今のギリシャ国債のCDSの掛け金は一三パーセントぐらいまで上がっているが、デフォルトの扱い方によって契約の解釈も変わり、ギャンブラーたちは自分は大儲けできるのかどうかと、わいわい騒いでいる。
デモの核心にある格差問題
さて、地味なモノづくりの国、日本の読者には、占拠運動に参加する人たちのウォール街に対する憎悪の根拠がわかるだろうか。
ウォール街占拠運動の原動力は、銀行従業員─役員、局長クラスとギャンブル・トレーダーたち─のボーナスが天文学的数字に達することに対する怒りが最大の動機である。「経済システムを崩壊寸前にし、一〇〇〇万人もの失業者を出し、将来の経済成長を危うくしたにもかかわらず、我々の税金を何兆ドルも注ぎ込ませ、涼しい顔をしてこれまでと同じように何億、何十億ドルものボーナスをとっているとは何事だ!」と。
日本で「格差問題」といえば、主として、終身雇用の慣習が依然として生きながらえている部門に就職した中流階級と、その部門に入るのに成功しなかったワーキング・プアやフリーター、長期失業者との格差のことをいう。かつては新聞などで、「高額納税者」の番付表が、毎年発表されていた。そこでは、小説家とか芸能人とか、中小企業で「当たった」企業家とか、土地売買の富豪など、個人に焦点が当てられ、階層・階級といった構造的な問題は問われなかった。

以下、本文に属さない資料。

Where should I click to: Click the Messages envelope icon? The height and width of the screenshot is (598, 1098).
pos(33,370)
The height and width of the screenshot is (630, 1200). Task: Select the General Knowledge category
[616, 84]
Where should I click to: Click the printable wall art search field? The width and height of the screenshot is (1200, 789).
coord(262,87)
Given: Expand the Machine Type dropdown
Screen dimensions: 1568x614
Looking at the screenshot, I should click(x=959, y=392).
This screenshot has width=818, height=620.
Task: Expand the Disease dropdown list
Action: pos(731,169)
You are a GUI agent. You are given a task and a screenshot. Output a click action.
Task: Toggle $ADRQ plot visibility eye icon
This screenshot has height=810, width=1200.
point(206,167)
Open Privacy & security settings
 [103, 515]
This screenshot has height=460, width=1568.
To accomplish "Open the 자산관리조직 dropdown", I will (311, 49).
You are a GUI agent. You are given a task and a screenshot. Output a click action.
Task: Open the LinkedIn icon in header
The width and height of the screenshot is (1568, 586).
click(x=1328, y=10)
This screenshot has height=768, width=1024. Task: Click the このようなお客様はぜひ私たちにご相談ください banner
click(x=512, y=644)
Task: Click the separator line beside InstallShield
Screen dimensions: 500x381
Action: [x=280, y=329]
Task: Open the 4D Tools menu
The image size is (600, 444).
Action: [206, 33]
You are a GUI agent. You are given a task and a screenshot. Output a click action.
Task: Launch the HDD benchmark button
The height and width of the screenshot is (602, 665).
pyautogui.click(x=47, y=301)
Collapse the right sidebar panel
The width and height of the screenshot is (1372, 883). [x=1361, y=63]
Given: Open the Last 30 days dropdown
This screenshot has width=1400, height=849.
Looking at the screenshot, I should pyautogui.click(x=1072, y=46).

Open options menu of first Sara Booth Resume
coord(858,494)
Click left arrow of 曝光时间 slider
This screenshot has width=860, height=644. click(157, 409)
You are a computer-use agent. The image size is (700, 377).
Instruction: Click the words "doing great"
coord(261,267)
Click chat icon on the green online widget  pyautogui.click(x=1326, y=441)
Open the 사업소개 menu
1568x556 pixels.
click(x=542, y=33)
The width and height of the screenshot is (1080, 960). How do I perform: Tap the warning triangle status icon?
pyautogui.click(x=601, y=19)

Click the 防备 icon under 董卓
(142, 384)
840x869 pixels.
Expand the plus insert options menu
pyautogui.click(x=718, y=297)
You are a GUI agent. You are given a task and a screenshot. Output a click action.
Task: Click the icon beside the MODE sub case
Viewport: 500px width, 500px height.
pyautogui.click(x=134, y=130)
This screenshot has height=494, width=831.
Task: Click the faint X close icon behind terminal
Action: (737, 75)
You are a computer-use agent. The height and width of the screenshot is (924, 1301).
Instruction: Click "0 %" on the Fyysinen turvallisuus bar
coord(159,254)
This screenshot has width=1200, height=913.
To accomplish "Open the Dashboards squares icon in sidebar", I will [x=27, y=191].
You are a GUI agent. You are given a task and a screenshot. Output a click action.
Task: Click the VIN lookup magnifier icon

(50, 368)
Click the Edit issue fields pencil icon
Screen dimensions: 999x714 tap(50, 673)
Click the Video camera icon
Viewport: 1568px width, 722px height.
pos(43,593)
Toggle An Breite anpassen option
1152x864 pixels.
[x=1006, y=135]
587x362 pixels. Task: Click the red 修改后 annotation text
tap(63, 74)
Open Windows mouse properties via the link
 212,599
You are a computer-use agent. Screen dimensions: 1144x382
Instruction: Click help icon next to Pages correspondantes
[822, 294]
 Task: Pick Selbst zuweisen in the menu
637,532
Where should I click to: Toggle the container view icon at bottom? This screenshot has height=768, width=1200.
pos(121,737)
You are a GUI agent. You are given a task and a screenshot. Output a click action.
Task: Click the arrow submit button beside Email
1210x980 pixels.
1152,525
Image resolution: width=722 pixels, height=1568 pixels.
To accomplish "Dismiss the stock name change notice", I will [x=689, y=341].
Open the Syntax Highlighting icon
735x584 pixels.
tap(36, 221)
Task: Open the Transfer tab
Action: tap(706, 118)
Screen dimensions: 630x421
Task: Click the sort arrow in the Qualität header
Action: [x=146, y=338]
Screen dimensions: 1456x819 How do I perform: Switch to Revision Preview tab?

給与体系の上層部にいる大企業の役員、社長などの報酬はあまり問題視されなかったのである。それもそのはずで、一九七五年から九九年まで一般従業員の年収(賃金、賞与、福利厚生)と役員の年収(給与及び賞与)は一対二・五、わずかな景気の変動によって、二・三倍、二・七倍程度になる以外は安定していた。比率が五倍になったのは今世紀に入ってからだ。その比率が四〇〇倍となる企業がザラにあるアメリカとは次元が違う。